Jonathan Safran Foer, author of Against Meat, helps us understand what it means to be literally against meat. He helps uncoil what is lost as well as what is gained by doing so.

Fore claims that most occasions just “simply wouldn’t have been the same without those foods – and that is important”. I have to agree with him one hundred percent, he’s right imagine one of the biggest holidays, Thanksgiving, and not having turkey. Turkey is the main food we think of when we think of thanksgiving. If that were taken away from us would create a loss in the American culture. It truly just wouldn’t be the same. However in order to really understand the values of this certain foods and memories that go along with it, you need to lose it. By doing so you gain more ways to appreciate the memories that you had with that food.

 

Foer questions “Why doesn’t a horny person have as strong a claim to raping an animal as a hungry one does to confining, killing and eating it?”  There are different boundaries being crossed here. Killing animals is not the nicest thing on the planet but this is taking it a step too far. This question is truthfully out of line, because why would anyone consider doing that. I think for the most part when were eating meat everyday were not thinking about how the animal had to die, i’m not at least. It’s a thought that sort of flies past our heads. Sure this could be a bad thing.

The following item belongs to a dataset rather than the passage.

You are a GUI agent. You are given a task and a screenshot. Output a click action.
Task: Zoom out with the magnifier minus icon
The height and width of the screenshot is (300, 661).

Maybe we don’t understand to the fullest what goes into the preparation of the meat you just picked up at the store. I think we value animals for food. Like we grow up eating meat (most of us at least). So in a way it’s part of us, it’s what we know.

Journal 14

Journal 14

After rereading David Foster Wallace’s Consider the Lobster, I found the point of where he stands more prominent. Wallace is one of few who raises the concern of killing lobsters. If Wallace were to be invited to our class for a discussion I would probably ask him some of the same questions that I stated in my journal 1. One of the main and most basic questions I would ask him is why he chose such an uncommon topic for his essay? Did he choose this smaller, unusual topic as a segway into a much larger, more complex issue? Was he trying to get at a deeper moral question that we all may not think about.

I think one of the main things that Wallace is trying to get at here is our logic of killing animals (or any sort of living creature). To be honest our logic doesn’t really make sense. We find it okay to kill an insect, rodents, and in this case lobsters but yet we find problems with killing large animals such as cows, pigs, or animals we are closer to such as pet dogs or cats. I think a part of this is because we can hold emotional attachments with those things whereas with a lobster we can’t. We don’t share that bond that we do with dogs, cats, or even farm animals. Thus making us less emotionally attached and easier to kill. We sort of think of it as “not being the same”, we find excuses to make it “okay”. However killing something is still killing, there’s no getting around it.